2002 Cork Junior A Hurling Championship
- Dates: 28 September – 17 November 2002
- Teams: 7
- Sponsor: TSB Bank
- Champions: Ballinhassig (3rd title) James Aherne (captain) Seánie McCarthy (manager)
- Runners-up: Fr O'Neill's Ray O'Neill (captain)

Tournament statistics
- Matches played: 7
- Goals scored: 29 (4.14 per match)
- Points scored: 142 (20.29 per match)
- Top scorer(s): Luke Swayne (4–16)

= 2002 Cork Junior A Hurling Championship =

The 2002 Cork Junior A Hurling Championship was the 105th staging of the Cork Junior A Hurling Championship since its establishment by the Cork County Board in 1895. The championship ran from 28 September to 17 November 2002.

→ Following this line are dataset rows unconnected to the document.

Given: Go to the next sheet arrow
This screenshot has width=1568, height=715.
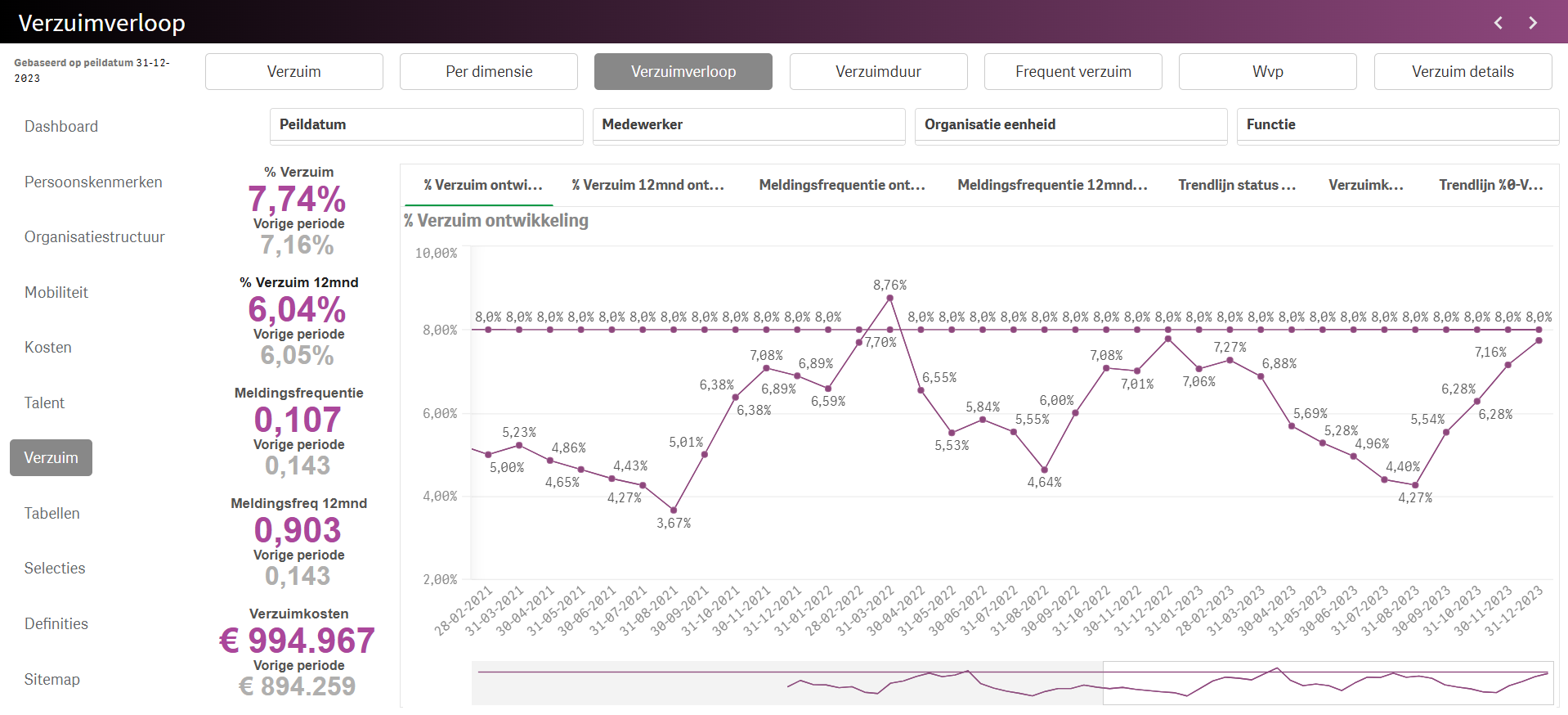Looking at the screenshot, I should [1533, 23].
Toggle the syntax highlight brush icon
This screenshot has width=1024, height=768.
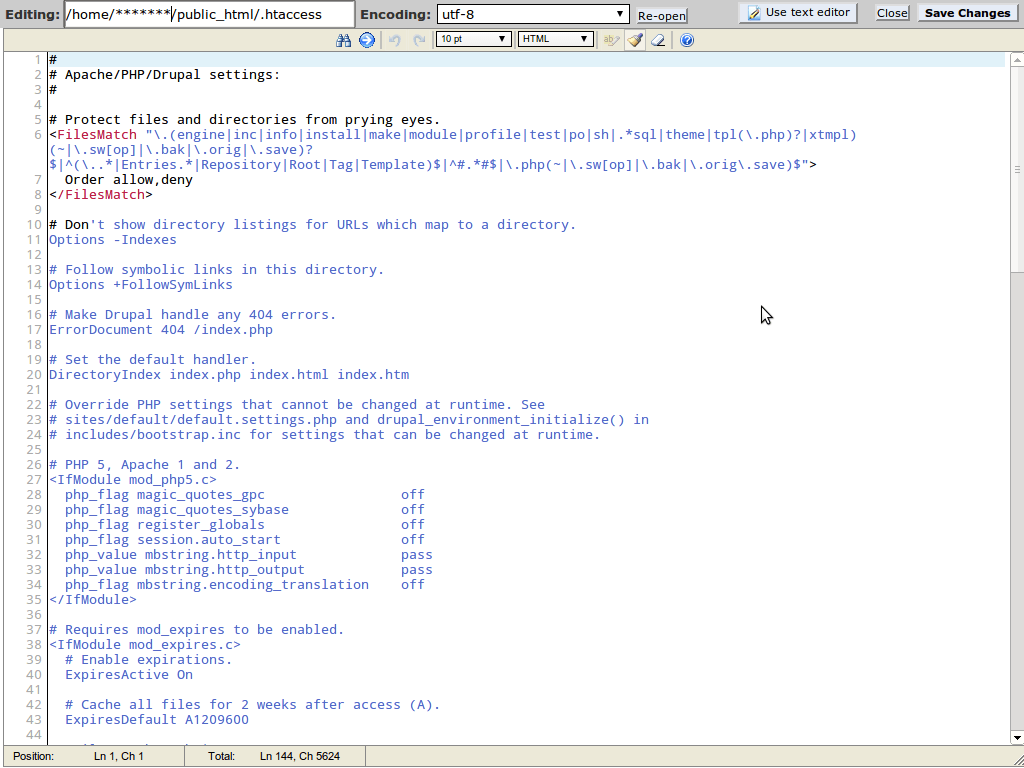[x=635, y=40]
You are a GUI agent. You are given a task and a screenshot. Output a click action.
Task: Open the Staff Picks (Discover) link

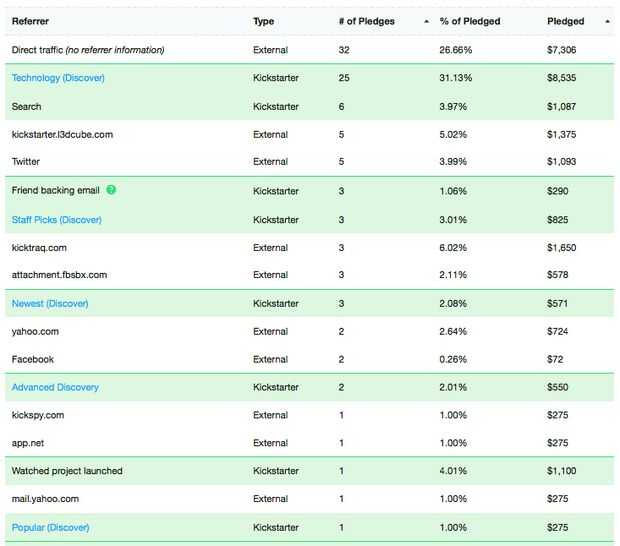tap(57, 219)
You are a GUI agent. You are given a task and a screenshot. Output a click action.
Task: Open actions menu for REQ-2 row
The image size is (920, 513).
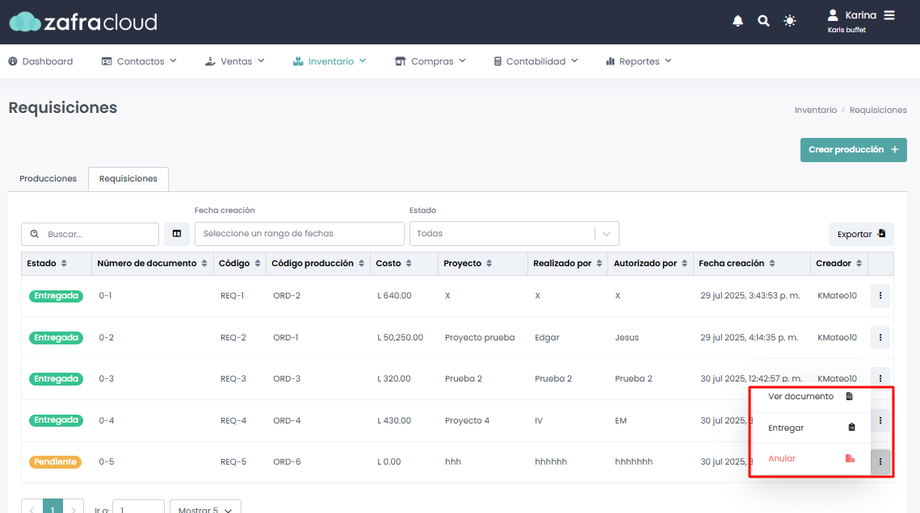[x=880, y=338]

The final was played on 17 November 2002 at Páirc Uí Chaoimh in Cork, between Ballinhassig and Fr O'Neill's, in what was their first ever meeting in the final. Ballinhassig won the match by 2–12 to 3–07 to claim their third championship title overall and a first title in 29 years.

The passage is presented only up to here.